Article >>

/---

Full Circle Faith: A Journey Back to the Heart of Church in Acts 2
The Early Days of Liberty
Late December 2000, I was 18 years old, and still at college when I came across a church plant called Rialto Community Church. I went along one Sunday and quickly found myself immersed in the life of the church. I was invited to smaller meeting in a nearby home and vividly remember feeling connected to this group of people and their mission to plant a church in Rialto. We’d met every Thursday night for “Intercession” in a small flat in Fatima Mansions, that was soon to be demolished. About twenty of us—all that the church counted at the time—huddled close, shoulder to shoulder, filling the tiny space, our prayers, and songs, raw and real and passionate. Those days were filled with ministry outside usual church hours, running kid’s and youth clubs in Dolphin’s Barn and reaching out to those in need in as many ways as you can imagine. That experience of a close-knit family of faith on mission together marked a profound chapter in my life. Witnessing the church’s tangible love and compassion first-hand spoiled me for settling for anything less.
The Acts 2 Church
I probably couldn’t have explained it at the time but what I was experiencing was the kind of church we see described in Acts chapter 2. It’s the first description we have of the church in scripture. Straight after the transformative event of Pentecost where the believers were filled with the Holy Spirit, and Peter’s Spirit-inspired words reached the hearts of around 3000 people. We have this description of early church life that has moved me deeply for the past 20 years of serving as a church leader. The potential that exists within a Spirit-led, united, and active church community is so compelling to me and is what I experienced in Rialto in those early days.
Verse 42 onwards describes the commitment of this first church: devoted to the Apostles’ teaching, to fellowship, to breaking bread, and to prayers. This new community was wrapped in awe, as the Apostles performed signs and wonders. They loved each other deeply, shared everything, selling possessions to meet needs, each day together at the temple and at home, breaking bread with joy, praising God. And, as promised, the Lord continued to enlarge their family daily with those who came to know Jesus.
The authenticity of that community, was what made Rialto Church, now called Liberty Church, irresistible to me. It’s a way of life that’s characterised us since the beginning—built on the very essence of the church that Jesus has purposed.
Growing Pains
The church in Rialto grew and our gatherings expanded to a more considerable congregation in Ardee Street. There were great things happening but this shift also revealed a troubling reality; even though we grew to maybe 150 members, the actual ministry outside of the walls of the church continued to involve just a committed few. We were inadvertently drifting away from being a church with everyone involved in a communal mission, and towards a Sunday-centric church centred on a building. It troubled me to think that new people coming to faith at Liberty may not have the same kind of experience that I’d had in the early days. That it may be possible for them to settle for a Sunday-centric, service attending, kind of faith rather than real engagement in the purposes of God alongside the people of God.
As a young leader I sensed this gap, though was likely not able to articulate it or recognise it in full back then. In time we planted out into Clondalkin and Bray and Finglas in the hope of recreating what we had in Rialto. Again, great things happened and new churches grew but to me it always felt like they stopped short of recreating that compelling example of Acts 2 or those early days of Rialto. In the congregation I pastored in Bray I would preach and speak about our biblical convictions on love, witness, and the missional implications of being filled with the Spirit of God, but never managed to cultivate that kind of on-mission-together mindset or environment. There was a disconnect between preaching and practice that needed to be addressed for the sake of our people and the call of God on their lives. It felt like an outside observer could tell what we believed by what I said on a Sunday morning, but not necessarily by observing our life together. It’s easy to say “love one another” but difficult to obey in an individualistic, consumerist world.

\---

Task details >>
In the article about Liberty Church, why did the growth into a larger congregation in Ardee Street trouble the writer? Answer in one to three sentences.

Data lines >>
/---

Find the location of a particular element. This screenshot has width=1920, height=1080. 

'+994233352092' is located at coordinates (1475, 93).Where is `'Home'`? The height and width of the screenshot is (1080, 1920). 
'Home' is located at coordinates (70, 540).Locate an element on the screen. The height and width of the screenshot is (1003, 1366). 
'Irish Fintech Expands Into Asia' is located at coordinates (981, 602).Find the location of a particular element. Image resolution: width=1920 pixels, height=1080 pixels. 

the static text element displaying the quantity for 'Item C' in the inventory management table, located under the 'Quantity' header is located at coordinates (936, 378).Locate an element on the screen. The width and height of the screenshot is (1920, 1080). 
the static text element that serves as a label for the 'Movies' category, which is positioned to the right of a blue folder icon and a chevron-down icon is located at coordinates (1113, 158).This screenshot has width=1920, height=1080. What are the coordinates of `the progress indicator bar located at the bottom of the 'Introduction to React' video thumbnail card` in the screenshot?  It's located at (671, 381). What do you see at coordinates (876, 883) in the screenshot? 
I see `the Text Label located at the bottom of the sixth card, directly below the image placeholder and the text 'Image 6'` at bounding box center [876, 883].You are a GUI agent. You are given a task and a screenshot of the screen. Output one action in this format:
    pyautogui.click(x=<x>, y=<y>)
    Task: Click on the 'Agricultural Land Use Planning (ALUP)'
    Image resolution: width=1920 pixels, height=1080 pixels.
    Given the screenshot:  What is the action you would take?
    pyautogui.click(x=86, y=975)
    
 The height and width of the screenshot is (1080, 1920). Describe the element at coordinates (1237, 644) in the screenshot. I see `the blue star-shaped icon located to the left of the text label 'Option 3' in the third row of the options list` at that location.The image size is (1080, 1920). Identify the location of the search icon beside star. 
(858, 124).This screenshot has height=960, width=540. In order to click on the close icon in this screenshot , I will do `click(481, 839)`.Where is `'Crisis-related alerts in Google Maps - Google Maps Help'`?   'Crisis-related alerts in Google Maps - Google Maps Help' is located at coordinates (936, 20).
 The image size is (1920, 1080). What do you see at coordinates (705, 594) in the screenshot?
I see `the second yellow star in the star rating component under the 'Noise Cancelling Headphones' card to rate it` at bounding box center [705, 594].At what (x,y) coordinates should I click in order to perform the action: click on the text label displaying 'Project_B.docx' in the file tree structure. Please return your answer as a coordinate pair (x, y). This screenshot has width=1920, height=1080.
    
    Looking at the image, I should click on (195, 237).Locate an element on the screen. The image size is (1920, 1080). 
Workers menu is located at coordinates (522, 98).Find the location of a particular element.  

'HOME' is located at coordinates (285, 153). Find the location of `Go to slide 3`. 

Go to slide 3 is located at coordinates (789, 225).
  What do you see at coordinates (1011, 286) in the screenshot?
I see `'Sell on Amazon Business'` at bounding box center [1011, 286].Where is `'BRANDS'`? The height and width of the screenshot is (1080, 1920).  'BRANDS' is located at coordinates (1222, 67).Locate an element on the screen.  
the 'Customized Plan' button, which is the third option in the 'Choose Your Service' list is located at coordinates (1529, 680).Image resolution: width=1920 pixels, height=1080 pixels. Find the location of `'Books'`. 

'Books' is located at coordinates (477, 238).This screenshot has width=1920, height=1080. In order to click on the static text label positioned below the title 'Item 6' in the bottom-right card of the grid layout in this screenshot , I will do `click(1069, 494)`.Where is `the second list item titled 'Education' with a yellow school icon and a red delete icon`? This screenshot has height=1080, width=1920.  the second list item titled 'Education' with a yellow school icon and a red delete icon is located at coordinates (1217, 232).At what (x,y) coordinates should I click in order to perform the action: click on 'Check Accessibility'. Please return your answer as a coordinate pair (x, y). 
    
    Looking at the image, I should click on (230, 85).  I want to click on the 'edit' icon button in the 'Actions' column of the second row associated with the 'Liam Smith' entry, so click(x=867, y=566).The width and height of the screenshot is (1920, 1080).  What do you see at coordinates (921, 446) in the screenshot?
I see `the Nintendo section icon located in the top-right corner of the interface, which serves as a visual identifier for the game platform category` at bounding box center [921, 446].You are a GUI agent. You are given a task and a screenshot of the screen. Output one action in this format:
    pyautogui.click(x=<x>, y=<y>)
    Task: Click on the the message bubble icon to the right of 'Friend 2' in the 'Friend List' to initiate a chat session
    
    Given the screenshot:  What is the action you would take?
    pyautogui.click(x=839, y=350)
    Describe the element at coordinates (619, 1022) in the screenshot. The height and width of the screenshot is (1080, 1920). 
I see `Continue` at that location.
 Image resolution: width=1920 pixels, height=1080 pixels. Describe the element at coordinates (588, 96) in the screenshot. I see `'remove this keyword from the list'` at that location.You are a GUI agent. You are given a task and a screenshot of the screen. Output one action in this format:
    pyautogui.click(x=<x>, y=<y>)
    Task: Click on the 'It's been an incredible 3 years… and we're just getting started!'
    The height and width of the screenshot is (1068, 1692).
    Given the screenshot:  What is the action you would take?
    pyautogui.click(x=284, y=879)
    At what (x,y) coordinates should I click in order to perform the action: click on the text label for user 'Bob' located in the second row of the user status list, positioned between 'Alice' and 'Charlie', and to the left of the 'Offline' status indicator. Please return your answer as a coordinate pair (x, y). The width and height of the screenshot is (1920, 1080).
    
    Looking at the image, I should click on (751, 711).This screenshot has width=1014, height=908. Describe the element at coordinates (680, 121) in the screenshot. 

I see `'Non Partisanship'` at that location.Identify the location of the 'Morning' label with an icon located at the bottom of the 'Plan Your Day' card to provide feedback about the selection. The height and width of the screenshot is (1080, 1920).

\---

Final answer >>
Although the church grew to perhaps 150 members, ministry outside its walls still involved only a committed few, so it was drifting from a communal mission toward a Sunday-centric church centered on a building. The writer worried that new people coming to faith might settle for attending services rather than engaging in the purposes of God alongside the people of God.